Zirconium has very low absorption cross-section of thermal neutrons, high hardness, and ductility and corrosion resistance. Hence its alloys are mainly used in nuclear reactors for the cladding of fuel rods. Zircloy-2 is one such alloy which is mainly used in boiling water reactors (BWR)[1]. In the recent past, water reactors of higher capacity are being developed .In the late 1990s GE Hitachi (GEH) and Toshiba has produced advanced boiling water reactor (ABWR). The standard ABWR plant design has a net output of about 1350 MWe (3926 MWth). Various tests are being conducted on zircaloy-2 at such high burn-up[2], and while the zircaloy-2 cladding has had a very good track record of safe use in nuclear reactors, the material becomes susceptible to failure over long times disowning to its strength aspects for the above ABWRs at such high burn-up[4].
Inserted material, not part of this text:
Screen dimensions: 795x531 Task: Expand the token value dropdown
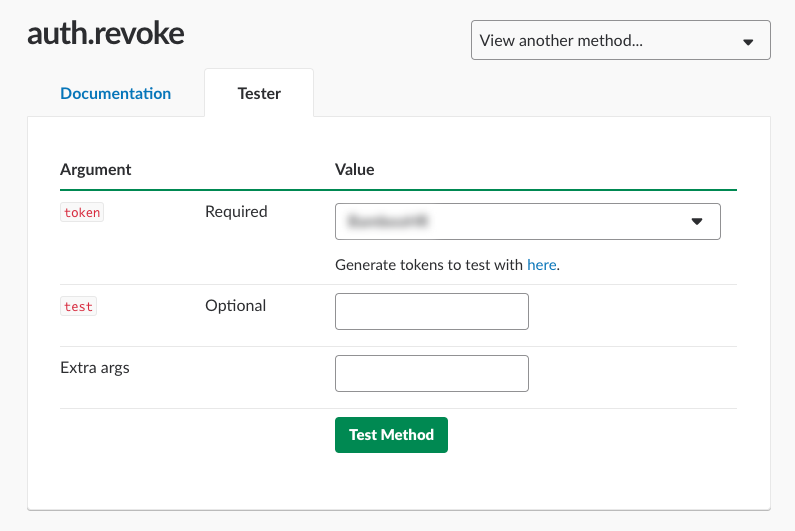pos(527,222)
As a result, fuel rods are often taken out of service even though they may have a substantial amount of fuel remaining to produce energy [3]. So methods which increase the strength of zircaloy-2 without decreasing its ductility and corrosion resistance are being explored.

Cryorolling, deformation at cryogenic temperature is proved to be effective method for increasing the yield strength and tensile strength for various Al alloys [5][6]. So this technique is implemented on zircaloy-2. Also optimum degree of cryorolling for zircaloy-2 is also found in this investigation.

2. Experimental Procedure

Process of cryorolling: The samples are dipped in LN2(liquid nitrogen) for 10min before first pass and 2 min for each pass, sample was found to attain nearly -160⁰C. The process is controlled by microprocessors in order to avoid thermal shocks and also damage to the components. Here in cryorolling as the material cools its molecular structure contracts and hence there is entanglement of dislocations near the grain boundaries [7]. The samples are cryorolled up to three degrees of rolling (leaving the annealed sample) .One up to 20%; another to 50%: and the last one up to 70% of cryorolling.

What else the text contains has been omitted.